Your instructions:
Copy out the records exactly, everything from the line containing "900x364 pixels." down to the line containing "coord(22,120)", including both of those lines.

----- Data provided -----

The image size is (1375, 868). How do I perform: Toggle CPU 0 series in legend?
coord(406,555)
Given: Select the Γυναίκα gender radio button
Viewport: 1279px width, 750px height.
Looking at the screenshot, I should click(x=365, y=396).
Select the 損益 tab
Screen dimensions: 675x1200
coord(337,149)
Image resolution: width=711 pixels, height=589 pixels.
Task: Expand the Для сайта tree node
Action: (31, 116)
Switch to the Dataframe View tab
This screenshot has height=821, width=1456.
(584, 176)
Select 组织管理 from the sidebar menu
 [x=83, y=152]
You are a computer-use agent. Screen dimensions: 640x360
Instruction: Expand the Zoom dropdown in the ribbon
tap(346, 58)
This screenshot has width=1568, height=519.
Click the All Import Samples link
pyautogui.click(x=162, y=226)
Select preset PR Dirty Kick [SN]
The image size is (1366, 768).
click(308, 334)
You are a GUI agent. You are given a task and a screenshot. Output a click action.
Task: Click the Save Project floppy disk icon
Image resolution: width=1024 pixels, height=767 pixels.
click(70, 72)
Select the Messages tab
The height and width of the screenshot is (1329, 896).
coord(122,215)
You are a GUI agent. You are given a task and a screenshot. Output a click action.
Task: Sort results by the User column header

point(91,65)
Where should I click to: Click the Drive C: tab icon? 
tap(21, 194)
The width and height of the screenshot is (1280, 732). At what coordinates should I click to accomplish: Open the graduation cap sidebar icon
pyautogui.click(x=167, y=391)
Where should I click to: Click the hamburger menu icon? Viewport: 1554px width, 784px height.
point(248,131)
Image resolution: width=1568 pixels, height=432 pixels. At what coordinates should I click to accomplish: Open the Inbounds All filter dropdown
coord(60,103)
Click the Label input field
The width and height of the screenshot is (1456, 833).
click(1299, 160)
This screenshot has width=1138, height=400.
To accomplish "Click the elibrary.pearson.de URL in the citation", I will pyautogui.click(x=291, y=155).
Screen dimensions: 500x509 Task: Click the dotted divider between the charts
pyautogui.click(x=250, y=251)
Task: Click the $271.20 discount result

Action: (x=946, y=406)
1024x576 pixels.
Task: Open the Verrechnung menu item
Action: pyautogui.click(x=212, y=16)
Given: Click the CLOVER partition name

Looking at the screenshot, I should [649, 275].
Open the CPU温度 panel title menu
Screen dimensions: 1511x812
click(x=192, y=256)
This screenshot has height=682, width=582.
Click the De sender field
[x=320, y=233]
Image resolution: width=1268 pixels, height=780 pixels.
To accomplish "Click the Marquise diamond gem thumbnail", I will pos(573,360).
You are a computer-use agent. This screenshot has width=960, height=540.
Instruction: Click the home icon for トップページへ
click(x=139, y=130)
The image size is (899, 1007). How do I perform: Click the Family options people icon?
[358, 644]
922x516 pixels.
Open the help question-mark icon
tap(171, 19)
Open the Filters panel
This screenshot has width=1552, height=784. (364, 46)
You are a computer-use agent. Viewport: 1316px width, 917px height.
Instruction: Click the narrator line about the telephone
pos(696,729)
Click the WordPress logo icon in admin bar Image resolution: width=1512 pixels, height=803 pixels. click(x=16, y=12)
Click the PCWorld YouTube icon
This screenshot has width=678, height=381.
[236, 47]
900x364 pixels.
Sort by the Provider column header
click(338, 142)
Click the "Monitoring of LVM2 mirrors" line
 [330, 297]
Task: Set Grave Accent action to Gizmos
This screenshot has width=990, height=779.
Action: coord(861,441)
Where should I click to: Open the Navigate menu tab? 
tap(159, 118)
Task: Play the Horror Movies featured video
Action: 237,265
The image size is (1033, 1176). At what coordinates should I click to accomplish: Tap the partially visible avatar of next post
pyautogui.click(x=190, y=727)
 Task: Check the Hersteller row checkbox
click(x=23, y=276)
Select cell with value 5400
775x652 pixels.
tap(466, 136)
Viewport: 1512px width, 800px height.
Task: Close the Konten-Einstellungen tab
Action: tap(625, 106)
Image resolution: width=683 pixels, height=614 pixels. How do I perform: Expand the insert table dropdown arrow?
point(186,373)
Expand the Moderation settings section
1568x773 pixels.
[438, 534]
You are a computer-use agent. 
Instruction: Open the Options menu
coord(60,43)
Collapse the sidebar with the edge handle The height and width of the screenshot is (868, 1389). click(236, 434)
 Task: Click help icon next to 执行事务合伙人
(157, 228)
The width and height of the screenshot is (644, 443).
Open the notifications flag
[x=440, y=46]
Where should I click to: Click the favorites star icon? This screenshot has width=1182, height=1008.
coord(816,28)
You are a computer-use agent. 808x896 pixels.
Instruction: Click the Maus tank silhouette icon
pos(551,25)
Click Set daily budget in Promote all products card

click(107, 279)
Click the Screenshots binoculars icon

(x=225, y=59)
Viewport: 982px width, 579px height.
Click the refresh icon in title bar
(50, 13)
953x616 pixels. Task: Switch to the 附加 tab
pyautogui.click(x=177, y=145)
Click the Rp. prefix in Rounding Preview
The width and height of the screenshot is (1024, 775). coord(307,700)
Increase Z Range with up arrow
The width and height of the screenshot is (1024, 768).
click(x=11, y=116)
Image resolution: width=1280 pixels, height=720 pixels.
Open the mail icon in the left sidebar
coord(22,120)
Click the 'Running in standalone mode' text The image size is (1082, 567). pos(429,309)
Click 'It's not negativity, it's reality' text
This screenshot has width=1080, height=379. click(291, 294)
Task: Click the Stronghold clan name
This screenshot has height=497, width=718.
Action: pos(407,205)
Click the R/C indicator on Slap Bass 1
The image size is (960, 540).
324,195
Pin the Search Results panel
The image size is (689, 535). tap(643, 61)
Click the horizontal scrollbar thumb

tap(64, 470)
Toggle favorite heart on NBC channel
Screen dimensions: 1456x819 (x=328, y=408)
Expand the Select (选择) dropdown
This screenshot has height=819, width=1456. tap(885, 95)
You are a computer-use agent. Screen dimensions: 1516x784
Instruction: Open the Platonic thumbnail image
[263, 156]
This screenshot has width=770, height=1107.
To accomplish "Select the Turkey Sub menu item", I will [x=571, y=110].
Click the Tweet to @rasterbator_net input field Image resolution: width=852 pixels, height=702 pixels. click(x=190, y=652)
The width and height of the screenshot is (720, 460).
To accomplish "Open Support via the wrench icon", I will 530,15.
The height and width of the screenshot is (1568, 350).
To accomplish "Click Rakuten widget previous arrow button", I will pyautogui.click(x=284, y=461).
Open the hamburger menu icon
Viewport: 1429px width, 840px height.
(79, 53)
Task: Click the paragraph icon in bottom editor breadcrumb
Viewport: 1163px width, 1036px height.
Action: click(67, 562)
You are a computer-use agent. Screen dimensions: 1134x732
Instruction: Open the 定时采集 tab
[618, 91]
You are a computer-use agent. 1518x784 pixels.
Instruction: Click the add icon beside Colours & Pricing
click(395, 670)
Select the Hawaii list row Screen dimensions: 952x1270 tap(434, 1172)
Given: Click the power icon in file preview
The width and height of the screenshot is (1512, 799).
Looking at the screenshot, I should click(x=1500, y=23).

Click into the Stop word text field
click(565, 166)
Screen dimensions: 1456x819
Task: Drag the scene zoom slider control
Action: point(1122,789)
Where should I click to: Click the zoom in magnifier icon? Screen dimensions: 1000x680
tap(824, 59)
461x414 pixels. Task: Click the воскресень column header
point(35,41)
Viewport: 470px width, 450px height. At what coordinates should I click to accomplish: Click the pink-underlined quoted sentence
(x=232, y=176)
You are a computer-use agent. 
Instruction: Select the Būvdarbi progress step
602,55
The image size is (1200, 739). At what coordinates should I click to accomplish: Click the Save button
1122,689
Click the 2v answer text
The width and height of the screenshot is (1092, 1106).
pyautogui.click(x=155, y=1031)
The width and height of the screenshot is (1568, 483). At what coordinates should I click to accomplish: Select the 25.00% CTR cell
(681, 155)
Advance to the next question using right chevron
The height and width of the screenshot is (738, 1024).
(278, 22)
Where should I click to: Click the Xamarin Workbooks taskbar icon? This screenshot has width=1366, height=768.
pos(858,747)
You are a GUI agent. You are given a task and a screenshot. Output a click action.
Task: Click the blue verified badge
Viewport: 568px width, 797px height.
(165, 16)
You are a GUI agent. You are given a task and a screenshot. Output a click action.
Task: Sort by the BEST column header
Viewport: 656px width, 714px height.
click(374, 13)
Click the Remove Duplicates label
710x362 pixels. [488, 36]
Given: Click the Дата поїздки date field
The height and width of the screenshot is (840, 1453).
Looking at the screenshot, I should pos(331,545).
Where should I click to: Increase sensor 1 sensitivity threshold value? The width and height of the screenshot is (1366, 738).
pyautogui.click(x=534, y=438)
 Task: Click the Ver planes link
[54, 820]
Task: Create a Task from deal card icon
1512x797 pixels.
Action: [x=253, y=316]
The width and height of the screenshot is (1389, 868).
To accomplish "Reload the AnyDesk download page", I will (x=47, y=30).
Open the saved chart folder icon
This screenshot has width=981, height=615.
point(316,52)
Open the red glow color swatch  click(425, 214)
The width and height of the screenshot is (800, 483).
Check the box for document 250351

-----

Result of the task:
900x364 pixels.
Sort by the Provider column header
click(338, 142)
Click the "Monitoring of LVM2 mirrors" line
 [330, 297]
Task: Set Grave Accent action to Gizmos
This screenshot has width=990, height=779.
Action: coord(861,441)
Where should I click to: Open the Navigate menu tab? 
tap(159, 118)
Task: Play the Horror Movies featured video
Action: 237,265
The image size is (1033, 1176). At what coordinates should I click to accomplish: Tap the partially visible avatar of next post
pyautogui.click(x=190, y=727)
 Task: Check the Hersteller row checkbox
click(x=23, y=276)
Select cell with value 5400
775x652 pixels.
tap(466, 136)
Viewport: 1512px width, 800px height.
Task: Close the Konten-Einstellungen tab
Action: tap(625, 106)
Image resolution: width=683 pixels, height=614 pixels. How do I perform: Expand the insert table dropdown arrow?
point(186,373)
Expand the Moderation settings section
1568x773 pixels.
[438, 534]
You are a computer-use agent. 
Instruction: Open the Options menu
coord(60,43)
Collapse the sidebar with the edge handle The height and width of the screenshot is (868, 1389). click(236, 434)
 Task: Click help icon next to 执行事务合伙人
(157, 228)
The width and height of the screenshot is (644, 443).
Open the notifications flag
[x=440, y=46]
Where should I click to: Click the favorites star icon? This screenshot has width=1182, height=1008.
coord(816,28)
You are a computer-use agent. 808x896 pixels.
Instruction: Click the Maus tank silhouette icon
pos(551,25)
Click Set daily budget in Promote all products card

click(107, 279)
Click the Screenshots binoculars icon

(x=225, y=59)
Viewport: 982px width, 579px height.
Click the refresh icon in title bar
(50, 13)
953x616 pixels. Task: Switch to the 附加 tab
pyautogui.click(x=177, y=145)
Click the Rp. prefix in Rounding Preview
The width and height of the screenshot is (1024, 775). coord(307,700)
Increase Z Range with up arrow
The width and height of the screenshot is (1024, 768).
click(x=11, y=116)
Image resolution: width=1280 pixels, height=720 pixels.
Open the mail icon in the left sidebar
coord(22,120)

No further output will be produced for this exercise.